The 4 Most Important Things My Dad Taught Me

It may strike some as a little odd that it has taken me this long to write an article about the things I learned from my dad.

One would think that this article would have been one of the very first articles written for this site. After all, this is a site dedicated to dads and how we can teach our kids valuable lessons. It makes sense that I would include some of my own dad’s wisdom.

The reason why it took me until now to write about the things my own dad taught me was because it didn’t occur to me.

My dad died when I was twenty-six, but he was in and out of my life ever since my parents separated when I was seven. Since he didn’t live with us, I didn’t get the constant influence that kids with more present fathers got. I wasn’t able to marinate in the lessons that my dad passed down, unwittingly, simply because we lived in the same house.

Also, I always looked at my dad as a cautionary tale, first and foremost. It’s sad that someone’s life can be boiled down to that, especially by their own son, but it’s true.

The big life lesson we learned from Dad was don’t drink too much. While there were other little bits and bobs here and there, like how to field a grounder, the main message I got from Dad was that alcohol has the ability to destroy your life. That was the reason my parents divorced, after all.

That was the main takeaway from my relationship with my father. I never really dug too much deeper beyond that, because that, by itself, was a pretty profound lesson.

My dad was an interesting guy. He had massive potential, but never reached any of it because he was an alcoholic.

My dad could most accurately be described as a reader, a golfer, and a story-teller. He had a brilliant, inquisitive mind that was never satisfied. I am convinced there wasn’t one piece of literature my dad had not read.

And boy could he talk! He definitely had the gift of Blarney and could spend hours talking about any subject. Since he read so much he could deftly converse about just about anything.

His favorite place to be, though, was on the golf course and I am thankful I was able to share a couple rounds with him when I was old enough.  

Dad served in the Marine Corps during Vietnam. He boxed in the Golden Gloves. He rode a motorcycle for a short time. He was a bartender and cab driver in NYC. He loved opera and Shakespeare. He did a stint in the Peace Corps. He went cliff diving in Costa Rica.

For someone who didn’t subscribe to organized religion, he knew the Bible backwards and forwards and could cite passages while having in-depth theological discussions with clergy members. You can take the kid out of the Catholic school but you can’t take the Catholic school out of the kid.

Dad was an excellent second baseman, could catch any pass thrown to him on a football field, and enjoyed kayaking and weightlifting later in life.

He was charismatic and good-looking. He had a wife and three kids.

Given task 1:
For each statement, decide whether the article about lessons learned from a dad supports it. Answer yes or no, and quote the deciding words. (a) The parents separated when the writer was seven. (b) The dad served in the Army during Vietnam. (c) The dad's favorite place to be was the golf course.

Source data:
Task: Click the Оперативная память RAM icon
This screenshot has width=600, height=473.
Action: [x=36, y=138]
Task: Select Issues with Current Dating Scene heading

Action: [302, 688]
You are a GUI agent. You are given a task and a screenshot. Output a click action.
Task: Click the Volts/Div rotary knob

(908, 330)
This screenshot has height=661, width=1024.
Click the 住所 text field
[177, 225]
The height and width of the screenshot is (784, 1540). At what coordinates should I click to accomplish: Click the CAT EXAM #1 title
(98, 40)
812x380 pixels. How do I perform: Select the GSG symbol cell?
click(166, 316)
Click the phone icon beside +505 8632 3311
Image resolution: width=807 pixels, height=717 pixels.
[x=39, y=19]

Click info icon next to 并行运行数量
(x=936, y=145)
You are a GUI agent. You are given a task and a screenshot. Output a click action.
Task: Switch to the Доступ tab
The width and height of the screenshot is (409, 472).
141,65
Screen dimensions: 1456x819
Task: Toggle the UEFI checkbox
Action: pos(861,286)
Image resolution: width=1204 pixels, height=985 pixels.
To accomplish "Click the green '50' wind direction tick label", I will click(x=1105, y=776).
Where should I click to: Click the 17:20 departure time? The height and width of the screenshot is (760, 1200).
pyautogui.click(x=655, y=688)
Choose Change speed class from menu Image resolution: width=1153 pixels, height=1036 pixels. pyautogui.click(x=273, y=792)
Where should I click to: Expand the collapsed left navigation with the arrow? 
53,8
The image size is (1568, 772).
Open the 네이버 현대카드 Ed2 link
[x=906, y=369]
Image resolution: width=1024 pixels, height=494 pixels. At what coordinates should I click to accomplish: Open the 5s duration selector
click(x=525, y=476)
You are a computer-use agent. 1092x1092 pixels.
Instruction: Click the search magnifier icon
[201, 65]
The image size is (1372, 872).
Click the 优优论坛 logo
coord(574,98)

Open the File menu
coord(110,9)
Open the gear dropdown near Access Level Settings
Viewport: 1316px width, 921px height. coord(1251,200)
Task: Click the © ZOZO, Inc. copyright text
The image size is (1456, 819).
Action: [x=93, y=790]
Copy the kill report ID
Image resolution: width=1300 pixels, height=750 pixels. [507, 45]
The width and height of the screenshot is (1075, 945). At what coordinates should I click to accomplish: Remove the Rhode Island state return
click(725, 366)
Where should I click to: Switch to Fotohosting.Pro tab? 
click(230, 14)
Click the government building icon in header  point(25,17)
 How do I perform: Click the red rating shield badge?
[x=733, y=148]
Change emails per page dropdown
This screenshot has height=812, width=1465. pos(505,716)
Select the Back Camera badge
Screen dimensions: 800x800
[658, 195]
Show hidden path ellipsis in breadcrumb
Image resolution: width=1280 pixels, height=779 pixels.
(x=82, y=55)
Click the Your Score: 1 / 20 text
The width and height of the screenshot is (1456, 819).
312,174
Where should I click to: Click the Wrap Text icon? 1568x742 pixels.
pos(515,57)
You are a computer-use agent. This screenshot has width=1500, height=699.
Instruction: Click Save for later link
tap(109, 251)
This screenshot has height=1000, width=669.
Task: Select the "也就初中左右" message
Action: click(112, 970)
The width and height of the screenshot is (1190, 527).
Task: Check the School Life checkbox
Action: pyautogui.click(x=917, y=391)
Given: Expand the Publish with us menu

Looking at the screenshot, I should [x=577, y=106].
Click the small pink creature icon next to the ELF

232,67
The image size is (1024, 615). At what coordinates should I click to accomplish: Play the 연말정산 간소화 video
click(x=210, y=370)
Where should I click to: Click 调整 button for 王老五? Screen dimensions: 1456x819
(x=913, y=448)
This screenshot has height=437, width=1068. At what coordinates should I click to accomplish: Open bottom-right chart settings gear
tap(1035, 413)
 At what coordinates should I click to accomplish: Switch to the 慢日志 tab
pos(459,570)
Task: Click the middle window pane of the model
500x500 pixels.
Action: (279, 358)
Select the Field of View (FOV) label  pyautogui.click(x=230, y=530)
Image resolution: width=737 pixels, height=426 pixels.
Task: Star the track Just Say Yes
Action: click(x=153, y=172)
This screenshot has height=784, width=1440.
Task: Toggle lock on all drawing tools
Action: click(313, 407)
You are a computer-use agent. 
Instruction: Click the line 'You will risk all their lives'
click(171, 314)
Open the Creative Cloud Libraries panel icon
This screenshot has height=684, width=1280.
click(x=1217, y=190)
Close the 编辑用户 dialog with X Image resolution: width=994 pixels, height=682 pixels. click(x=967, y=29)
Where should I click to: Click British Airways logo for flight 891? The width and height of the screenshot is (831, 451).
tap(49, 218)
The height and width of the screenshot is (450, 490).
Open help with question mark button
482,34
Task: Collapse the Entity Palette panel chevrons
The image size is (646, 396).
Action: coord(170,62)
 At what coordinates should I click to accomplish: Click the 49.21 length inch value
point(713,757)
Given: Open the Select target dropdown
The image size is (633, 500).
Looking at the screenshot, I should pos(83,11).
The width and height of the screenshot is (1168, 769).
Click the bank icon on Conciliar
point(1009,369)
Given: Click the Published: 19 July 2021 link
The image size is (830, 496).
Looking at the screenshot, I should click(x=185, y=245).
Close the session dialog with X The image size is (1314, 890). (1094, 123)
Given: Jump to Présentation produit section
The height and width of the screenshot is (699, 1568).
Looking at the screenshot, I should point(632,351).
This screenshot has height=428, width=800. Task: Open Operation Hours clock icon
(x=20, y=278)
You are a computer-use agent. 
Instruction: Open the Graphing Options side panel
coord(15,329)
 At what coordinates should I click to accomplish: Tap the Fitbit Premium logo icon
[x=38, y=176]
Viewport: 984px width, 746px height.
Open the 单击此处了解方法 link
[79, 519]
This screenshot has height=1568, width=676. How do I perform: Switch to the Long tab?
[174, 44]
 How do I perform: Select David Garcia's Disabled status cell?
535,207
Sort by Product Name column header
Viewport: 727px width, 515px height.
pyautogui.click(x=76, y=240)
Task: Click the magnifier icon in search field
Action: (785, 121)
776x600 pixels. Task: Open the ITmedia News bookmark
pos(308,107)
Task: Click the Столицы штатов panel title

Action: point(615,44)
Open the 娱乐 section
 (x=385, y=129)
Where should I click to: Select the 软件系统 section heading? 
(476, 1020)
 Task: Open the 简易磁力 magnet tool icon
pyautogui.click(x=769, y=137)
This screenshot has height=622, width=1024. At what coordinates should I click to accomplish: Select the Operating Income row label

Given task 2:
Please reproduce the records from the line with "The height and width of the screenshot is (784, 1540)." up to and including the line with "Action: pos(861,286)", substituting "image" for "screenshot" and leaving everything else the same.

Task result 1:
(a) Yes: "ever since my parents separated when I was seven"
(b) No: "Dad served in the Marine Corps during Vietnam."
(c) Yes: "His favorite place to be, though, was on the golf course"

Task result 2:
The height and width of the image is (784, 1540). At what coordinates should I click to accomplish: Click the CAT EXAM #1 title
(98, 40)
812x380 pixels. How do I perform: Select the GSG symbol cell?
click(166, 316)
Click the phone icon beside +505 8632 3311
Image resolution: width=807 pixels, height=717 pixels.
[x=39, y=19]

Click info icon next to 并行运行数量
(x=936, y=145)
You are a GUI agent. You are given a task and a image. Output a click action.
Task: Switch to the Доступ tab
The width and height of the image is (409, 472).
141,65
Screen dimensions: 1456x819
Task: Toggle the UEFI checkbox
Action: pos(861,286)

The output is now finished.